Apple chief Tim Cook has said China is “critical” to its business in comments made during a visit to the country, where consumers are showing signs of souring on the company’s iPhones and US technology.

Amid rising geopolitical tensions, Cook has become a frequent visitor to China, a key market and huge manufacturing base for Apple products. His latest public relations offensive kicked off in Shanghai with an interview with local media, in which he delivered effusive praise and a promise to invest more in the country.

The state-owned Global Times, best known for its nationalist bashing of the US, reported the increased investment pledge and quoted Cook as saying: “There’s no supply chain in the world that’s more critical to us than China.”

Shanghai state-owned media noted Cook praised the “high level of modernisation in Chinese factories, with very advanced manufacturing capabilities and well-trained workers”.

Cook also told Chinese media that Apple would need the country’s help to make all its products carbon-neutral by 2030 and that the company was investing heavily in generative artificial intelligence.

Cook’s visit comes amid tumbling sales in China, which contributed $21bn to Apple’s top line in the fourth quarter, or 17 per cent of sales. The figure represented a 13 per cent year-on-year decline, and research group Counterpoint said iPhone sales in the first six weeks of this year were also down 24 per cent from a year earlier.

The US company has been hit by a top-down campaign to cut iPhone usage among Chinese state employees and the return of national champion Huawei, which last year overcame US sanctions to roll out a homegrown smartphone capable of near 5G speeds.

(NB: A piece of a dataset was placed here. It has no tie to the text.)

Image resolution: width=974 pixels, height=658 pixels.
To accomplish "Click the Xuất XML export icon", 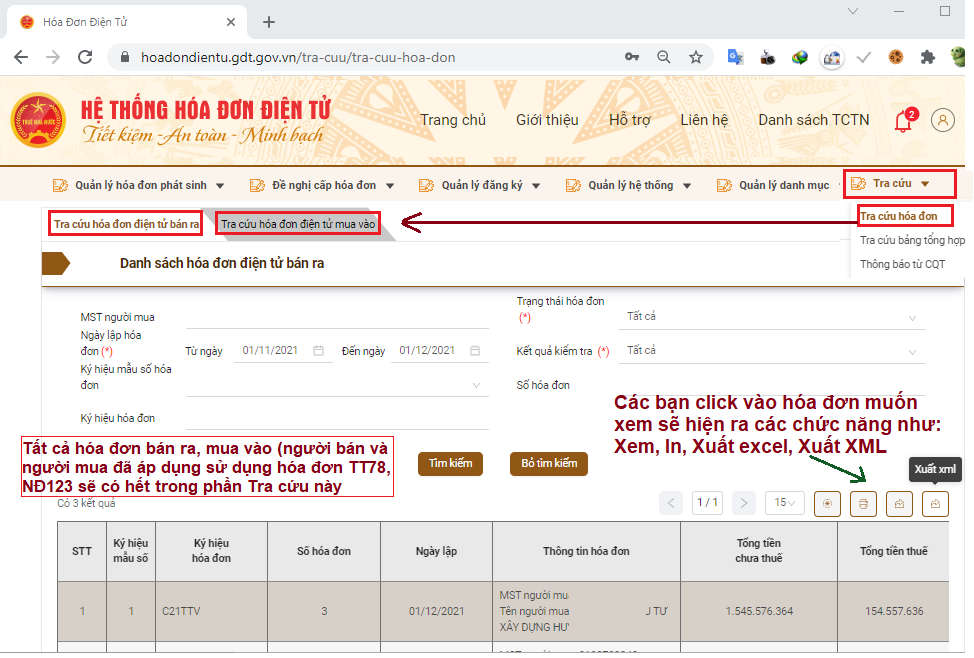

This month a dozen delegates to China’s top political gathering told the Financial Times they were using domestic brand phones, with several alleging iPhones could spy on them.

Cook and Apple have been keen to turn around the narrative. The Cupertino-based company last week announced it was upgrading its Shanghai research centre and opening a laboratory in Shenzhen to work on research and testing for its iPhone, iPad and Vision Pro product lines, while deepening co-operation with Chinese suppliers.

Apple said the projects would build on the more than Rmb1bn ($140mn) it had invested in applied research labs in China. Local head Isabel Ge Mahe said the company was “proud to deepen our roots in China and expand our world-class facilities here”. 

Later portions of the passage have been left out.